Finance Ministry officials urged Prime Minister Benjamin Netanyahu on Sunday not to increase the number of ministers in his fourth government, saying the move would cost millions of shekels.
The provisional government passed a bill proposal on Sunday allowing the expansion of the government to an unlimited number of ministers and deputy ministers, as well as the appointment of ministers without portfolios.
"A large number of government ministries leads to restriction on regulatory activity and in that, in certain cases, hurts economic activity," the Director of Budgets Department in the Finance Ministry, Amir Levi, wrote Cabinet Secretary Avichai Mandelblit.
The controversial move will be brought to a vote at the Knesset on Monday - a day before Netanyahu releases the final list of government ministers. For the proposal to pass, Netanyahu needs the support of all 61 members of the coalition.
The bill proposal claims that it will not affect the Israeli economy and that the proposal's budget is "irrelevant."
Meaning, despite the expected costs to the economy of spending tens of millions of shekels from state coffers on additional ministers, new offices, a large amount of support staff – the government is claiming that the bill is entirely irrelevant to the state budget.

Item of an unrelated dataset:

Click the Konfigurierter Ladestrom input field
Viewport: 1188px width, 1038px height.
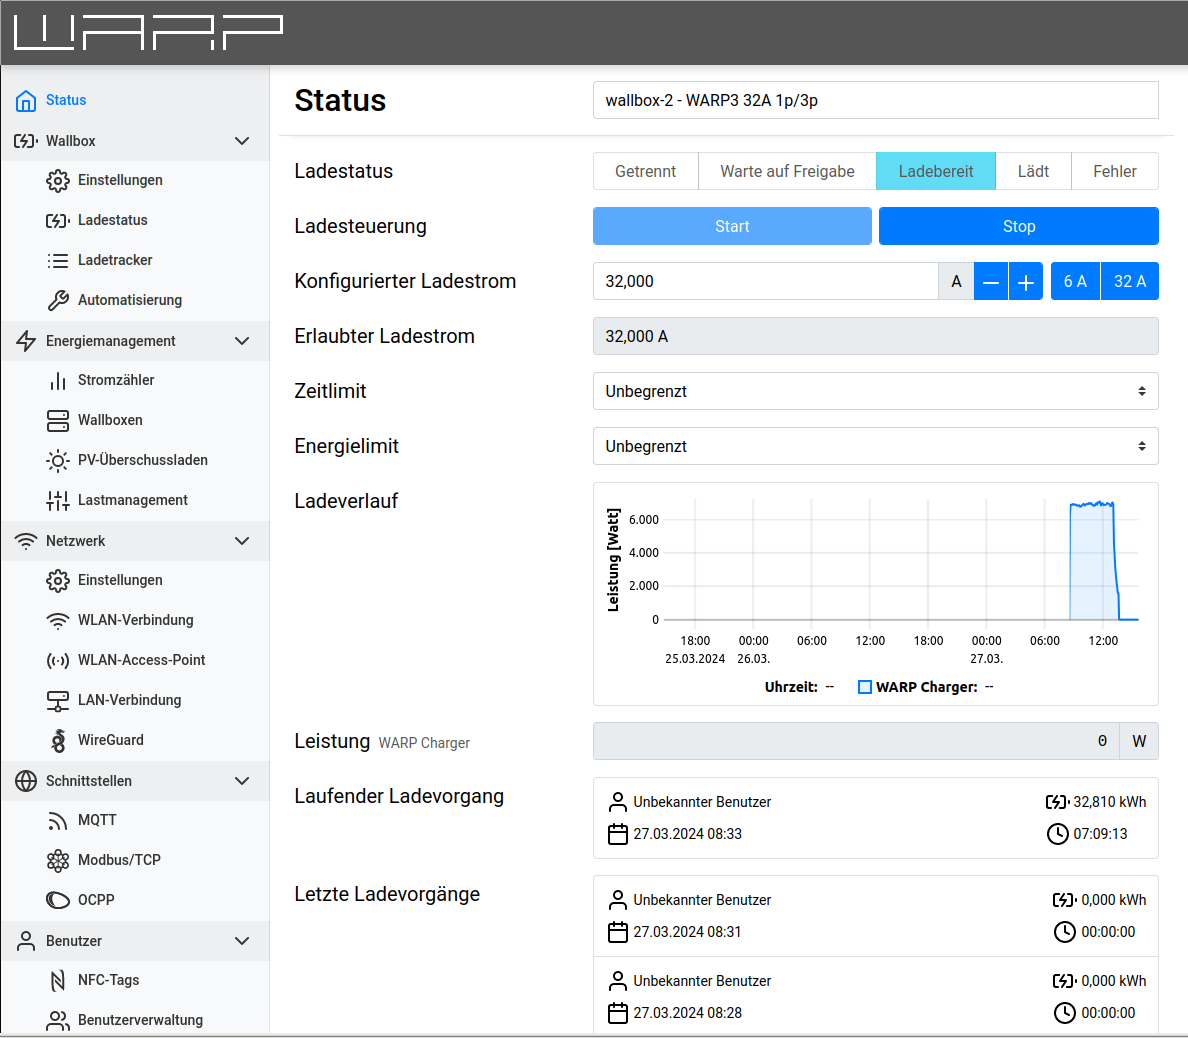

Levi, however, stressed that the proposal's budget was indeed "irrelevant" only if the size of the government remains 18 ministers and four deputies.
"If there is a change in the number of ministers and deputy ministers beyond what is written in the law, the cost will be measured at NIS 2.8-3.9 million a year for each minister (NIS 11.2-16.6 million for a four-year term), and some NIS 1.5 million for each deputy minister (a total of NIS 6 million for a four-year term)," Levi wrote.
According to Levi, an issue more significant than the number of ministers is the large number of government ministries in Israel - 27 ministries in Israel, compared to 14 ministers in OECD states with an effective public sector.
"One of the reasons the multiplicity of ministries hurts the efficacy of the public sector is the fact that in a typical ministry, some 35 to 40 percent of the manpower is used for ministerial and general work, which does not necessarily increase the scope of services offered to citizens," Levi wrote.
The head of the Budgets Department in the Finance Ministry recommended that the number of government ministries is reduced in order to make government activity more effective.
Yesh Atid chairman Yair Lapid, who led the legislation to limit the number of government ministries to 18 and deputies to four, on Sunday slammed the government's decision to increase the number of ministries.
"The Israeli government made a disgraceful decision, I have no other words to describe it: Expanding the government, bringing back ministries without portfolios," Lapid said. "They're not expanding the government to 20 ministers as they're claiming, but to many more than that. They're taking funds meant for welfare, health, education and defense and spending it on political jobs for their friends."
Zionist Union MK Itzik Shmuly said Netanyahu "was continuing the liquidation sale of our national interests. After a surrender that included selling off equality in the national burden, hurting state education and expensive commitments to yeshivot and settlements, comes this disgraceful decision to expand the government."
"There is no concern for the people of Israel here, only concern for his cronies," Shmuly accused.